Много раз в Нижнем собирались вместе посадские, торговые и военно-служилые люди и толковали о московских делах. В январе 1611 года нижегородцы от слов перешли к делу. Утвердившись крестным целованием (клятвой) с ближайшими соседями-балахонцами, разослали призывные грамоты по городам: «в Кострому, в Галичь и иные города», на Вологду, в Рязань, прося прислать в Нижний «для договору и о добром совете людей добрых изо всех чинов, сколько человек пригоже», и приглашая, «собрався с ратными людьми и с нами и с окольными городами сослаться, стати за… веру и за Московское государство… заодин».
Нижегородские воззвания имели успех. Откликнулось много поволжских городов, в том числе такие крупные, как Ярославль и Казань.
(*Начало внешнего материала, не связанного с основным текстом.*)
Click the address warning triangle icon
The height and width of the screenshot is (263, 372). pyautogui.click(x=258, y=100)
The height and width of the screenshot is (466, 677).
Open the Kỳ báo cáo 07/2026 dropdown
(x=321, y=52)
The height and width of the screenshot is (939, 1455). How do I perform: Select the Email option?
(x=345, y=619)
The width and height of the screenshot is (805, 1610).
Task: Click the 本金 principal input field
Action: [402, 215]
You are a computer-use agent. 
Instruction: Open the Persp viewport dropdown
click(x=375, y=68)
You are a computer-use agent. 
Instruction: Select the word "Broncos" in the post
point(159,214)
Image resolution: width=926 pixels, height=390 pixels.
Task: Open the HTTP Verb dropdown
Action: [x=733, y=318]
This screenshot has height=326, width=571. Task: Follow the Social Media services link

Из Рязани в свою очередь пришло приглашение встать под знамя рязанского, уже собранного, ополчения, которым руководил пользовавшийся боевой славой служилый дворянин Прокопий Ляпунов. Нижегородцам это было на руку, так как в Москву удобно было пройти через Рязанскую землю.
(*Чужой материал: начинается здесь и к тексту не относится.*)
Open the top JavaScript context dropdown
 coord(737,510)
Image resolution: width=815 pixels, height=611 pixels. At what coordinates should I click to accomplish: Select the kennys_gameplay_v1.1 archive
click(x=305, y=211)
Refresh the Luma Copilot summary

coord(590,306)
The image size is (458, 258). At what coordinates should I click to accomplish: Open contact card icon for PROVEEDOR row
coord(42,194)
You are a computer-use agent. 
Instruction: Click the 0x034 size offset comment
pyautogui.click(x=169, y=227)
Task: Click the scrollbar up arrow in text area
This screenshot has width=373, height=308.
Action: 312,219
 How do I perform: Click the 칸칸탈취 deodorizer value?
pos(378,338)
В первых числах февраля нижегородская рать (1200 человек) оказалась полностью снаряженной. Однако выступление задерживалось, ждали подхода отрядов от Казани, Свияжска, Чебоксар. Ополчение в полном составе, под началом старика воеводы А. Репнина, двинулось из Нижнего 17 февраля 1611 года.
К этому времени стало известно, что рязанские ратные люди уже подходят к Москве. Репнин повел войско кратчайшим путем через Владимир.
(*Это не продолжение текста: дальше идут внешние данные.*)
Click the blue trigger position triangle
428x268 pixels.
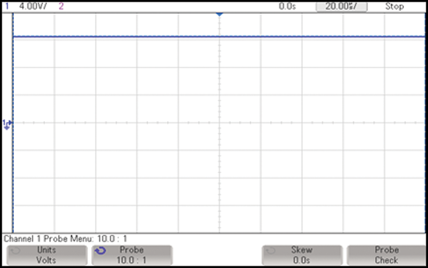(x=219, y=14)
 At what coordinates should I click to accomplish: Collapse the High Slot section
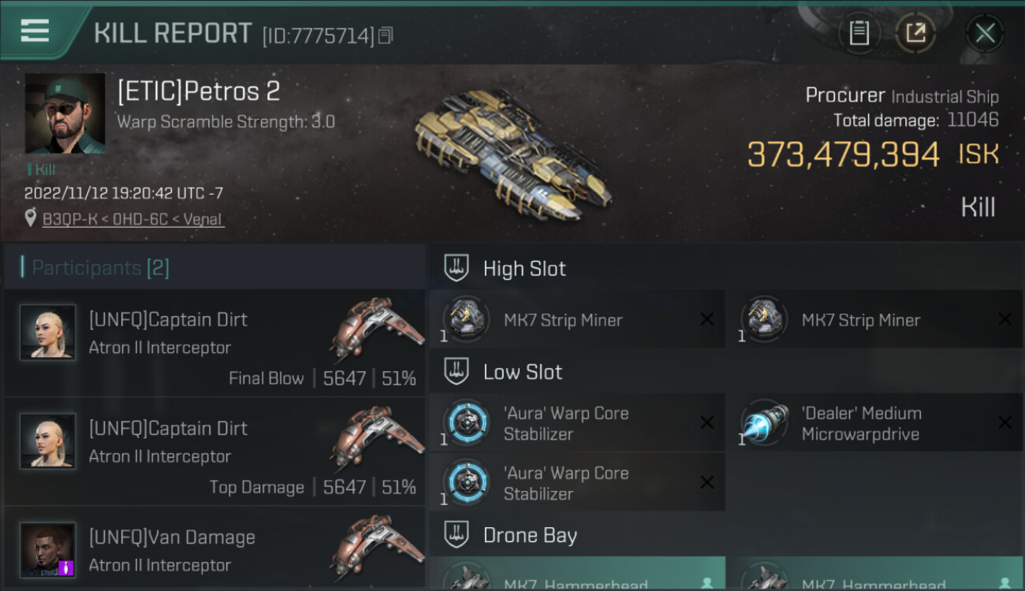click(456, 268)

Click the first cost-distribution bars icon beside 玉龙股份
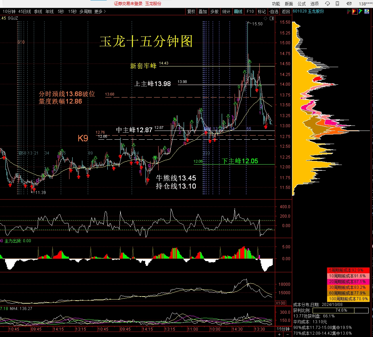click(349, 11)
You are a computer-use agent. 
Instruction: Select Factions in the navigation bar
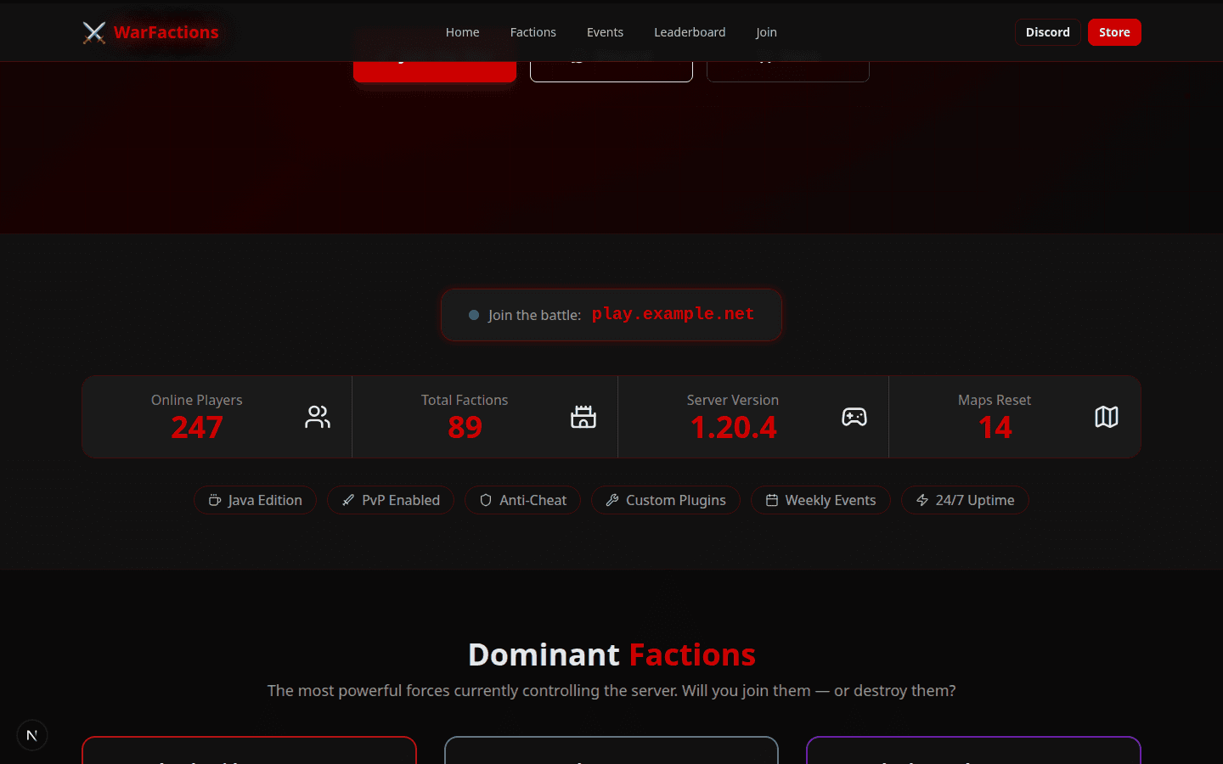click(533, 31)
Под Москву нижегородцы и казанцы пришли в половине марта. Поволжские ратники соединились с рязанскими и владимирскими. Достигнуто было некоторое согласие и с казацкими частями бывшего Тушинского стана, которыми после бегства и гибели Лжедмитрия II распоряжались воеводы Трубецкой и Заруцкий.
Общего единения и дружбы среди отрядов, прибывших для освобождения Москвы, не оказалось. Среди казацких таборов бродило недовольство ополченским военачальником, храбрым, но вспыльчивым и гордым Прокопием Ляпуновым. Земский собор, собравшийся летом 1611 года, принял «приговор», требовавший возвращения в кабалу к феодалам всех крестьян, ушедших от помещиков, невзирая на заслуги в борьбе за независимость Отечества. Рязанский воевода был зарублен саблями возмущенных казаков.
Разрозненные отряды, лишенные искусного руководителя, не смогли выдержать напористо проведенной в первых числах апреля «кремлевскими» поляками вылазки. Побитые ополченцы разбежались по московским предместьям, а затем отправились по домам. Близ Москвы, заняв выжидательную позицию, осталась лишь казацкая вольница Трубецкого и Заруцкого.
С тяжелым чувством возвращались нижегородцы на родину, рассуждая в пути о постигшей ополчение неудаче.
Здравые мысли высказывал один из ополченцев — нижегородский гражданин русокудрый великан Кузьма, прозванный по отцу Мининым. Уже не первый раз участвовал он вместе с земляками в походах против иноземных захватчиков и внутренних изменников. Видели его с саблей и Балахна, и Ворсма, и Павлово на Оке. Дрался он не щадя сил в Москве близ Василия Блаженного, на Сретенке, на Лубянке.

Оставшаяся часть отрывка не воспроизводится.